Problem to solve –
Read through the entries below and return each line with the word "computer".

Dataset entries –
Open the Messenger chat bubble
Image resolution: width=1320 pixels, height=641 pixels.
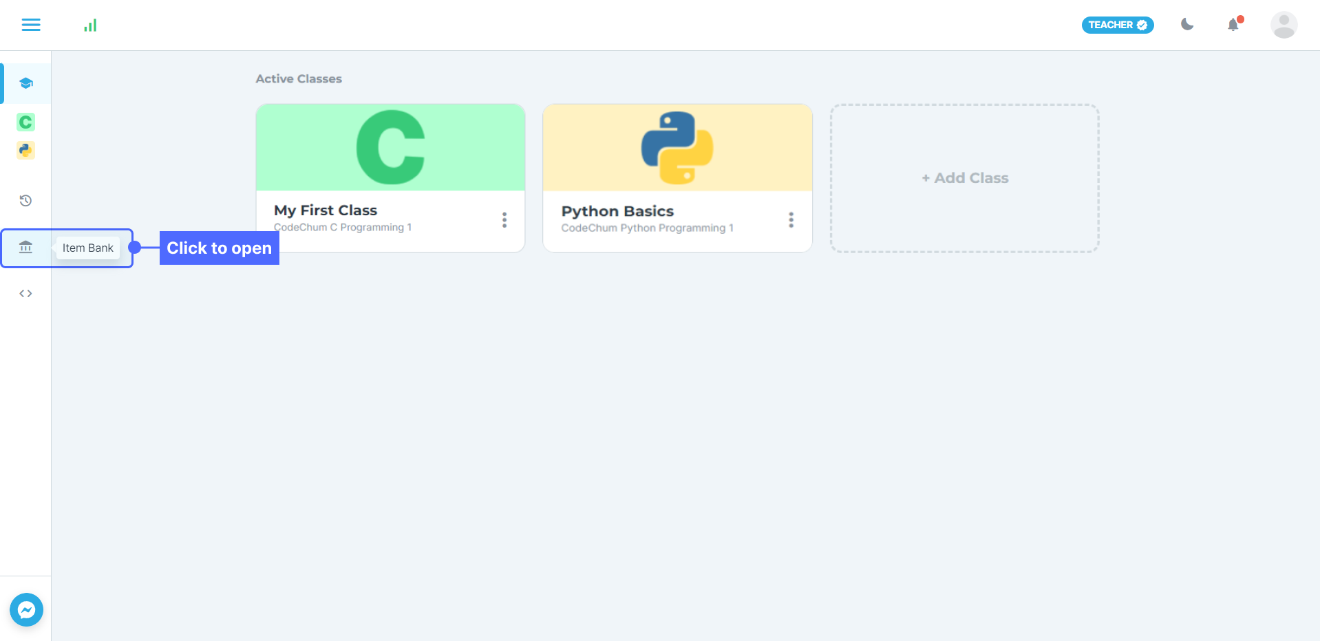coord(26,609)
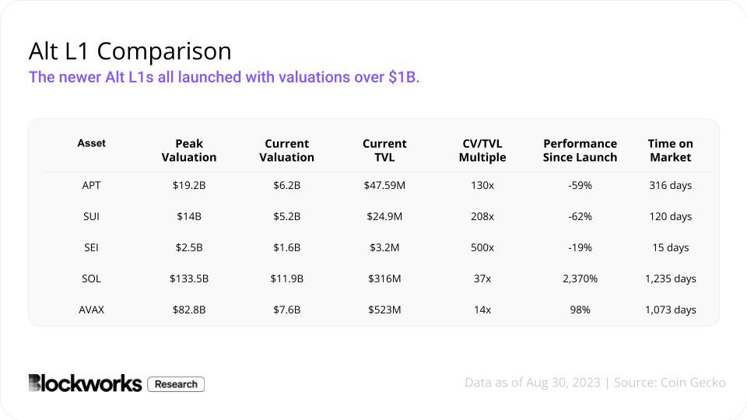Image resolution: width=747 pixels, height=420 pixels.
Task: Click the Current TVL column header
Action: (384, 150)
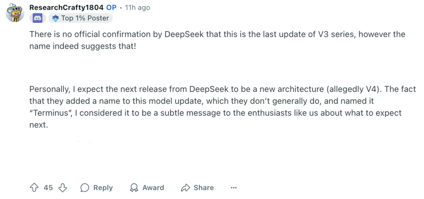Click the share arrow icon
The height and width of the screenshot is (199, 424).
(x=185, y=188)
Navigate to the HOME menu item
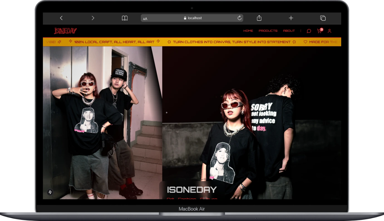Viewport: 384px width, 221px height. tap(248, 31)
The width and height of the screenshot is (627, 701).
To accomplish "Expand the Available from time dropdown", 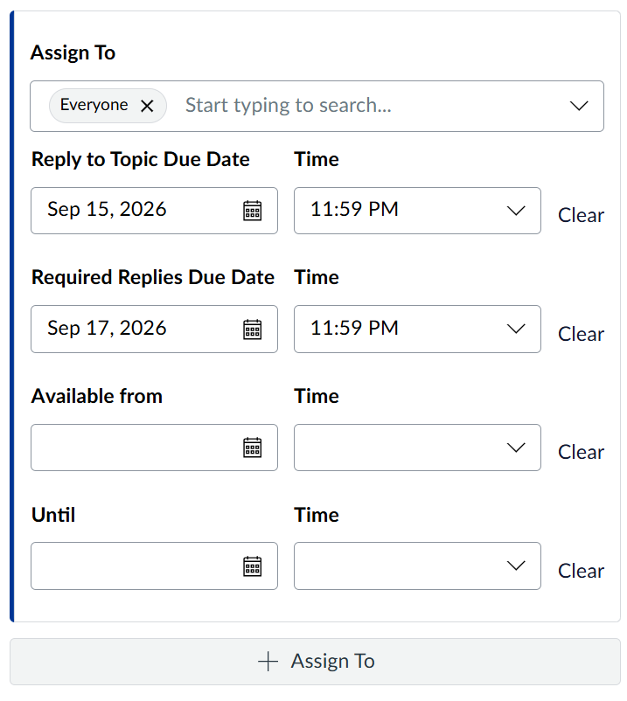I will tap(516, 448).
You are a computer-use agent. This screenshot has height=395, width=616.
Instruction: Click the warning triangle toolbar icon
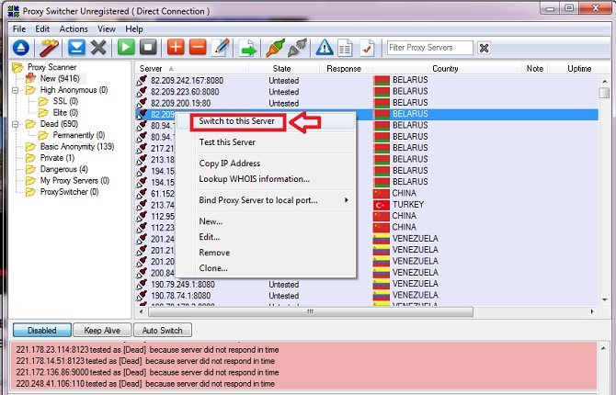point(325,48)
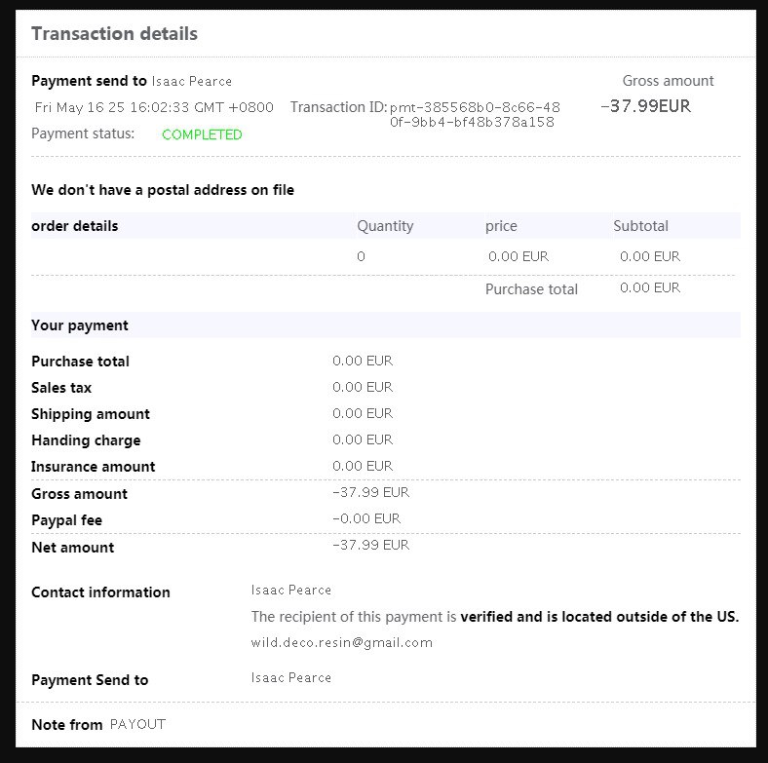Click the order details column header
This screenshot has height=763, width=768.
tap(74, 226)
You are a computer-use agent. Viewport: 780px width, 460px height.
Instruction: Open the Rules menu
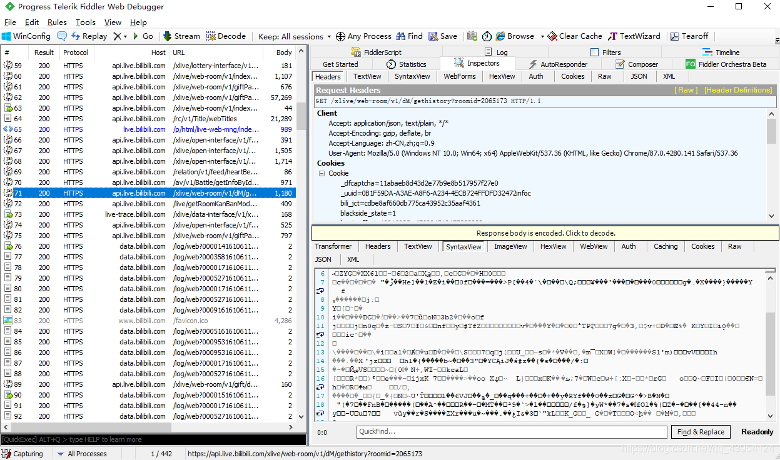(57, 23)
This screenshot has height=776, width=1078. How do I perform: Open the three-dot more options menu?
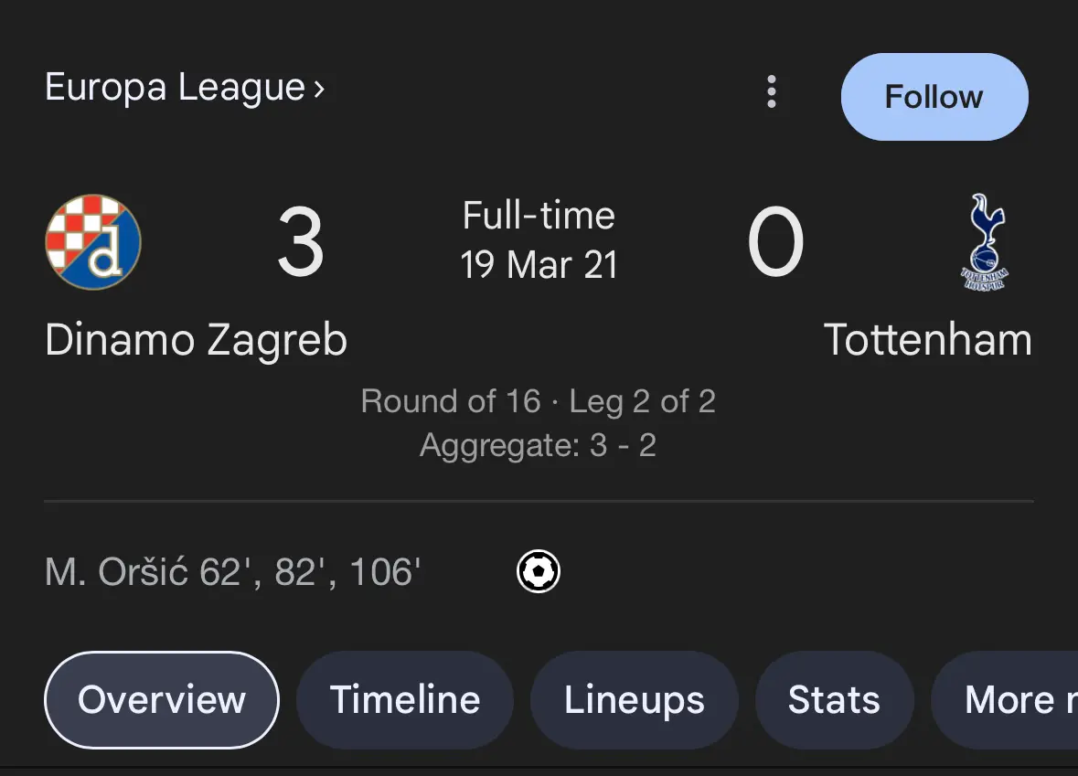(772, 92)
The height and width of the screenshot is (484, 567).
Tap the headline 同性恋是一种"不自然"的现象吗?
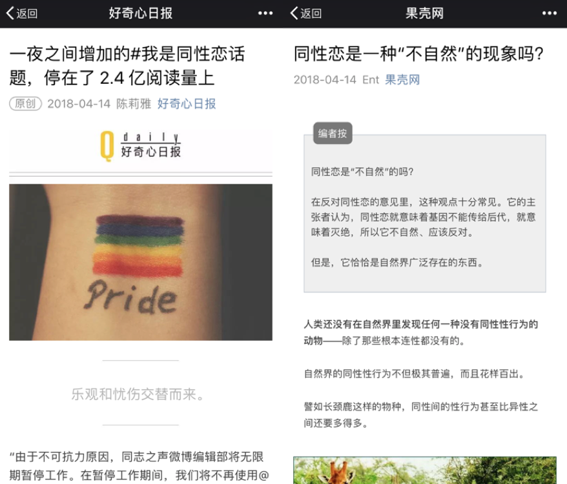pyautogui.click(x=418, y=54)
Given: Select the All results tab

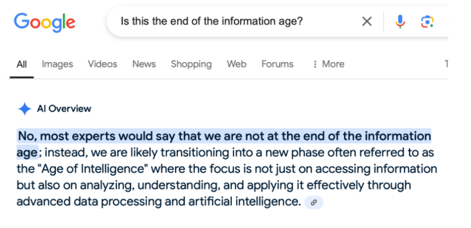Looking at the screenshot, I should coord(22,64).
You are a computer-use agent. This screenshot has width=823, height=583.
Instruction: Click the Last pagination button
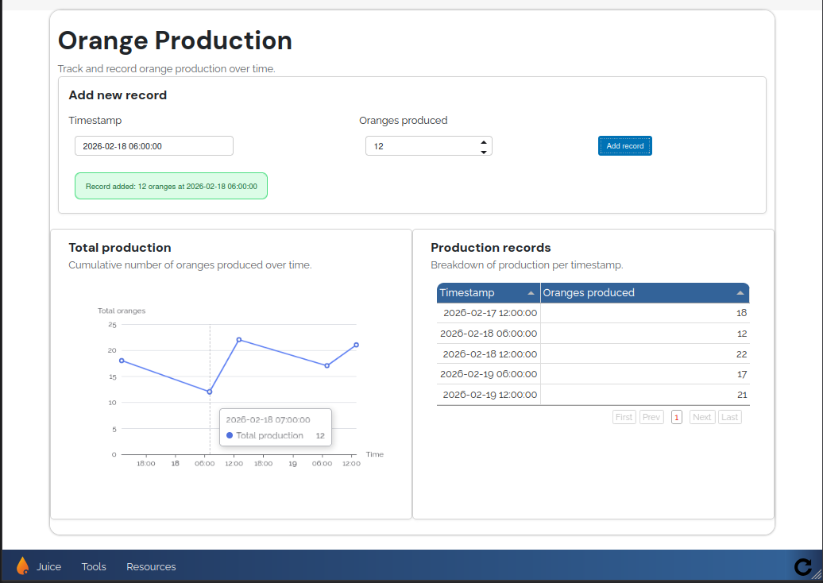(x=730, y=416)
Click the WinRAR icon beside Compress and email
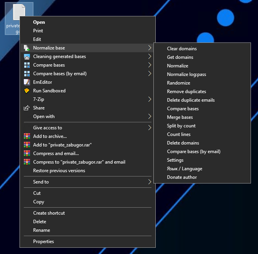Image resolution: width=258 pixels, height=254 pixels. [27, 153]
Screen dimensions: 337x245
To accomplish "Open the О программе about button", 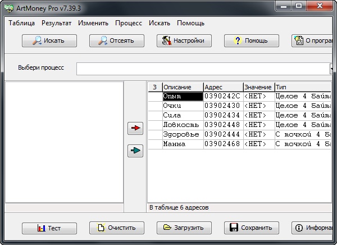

Output below –
You are a computer-use agent. This screenshot has height=395, width=616.
You are a computer-use agent. Viewport: 780px width, 460px height.
You are a computer-use agent. This screenshot has width=823, height=583.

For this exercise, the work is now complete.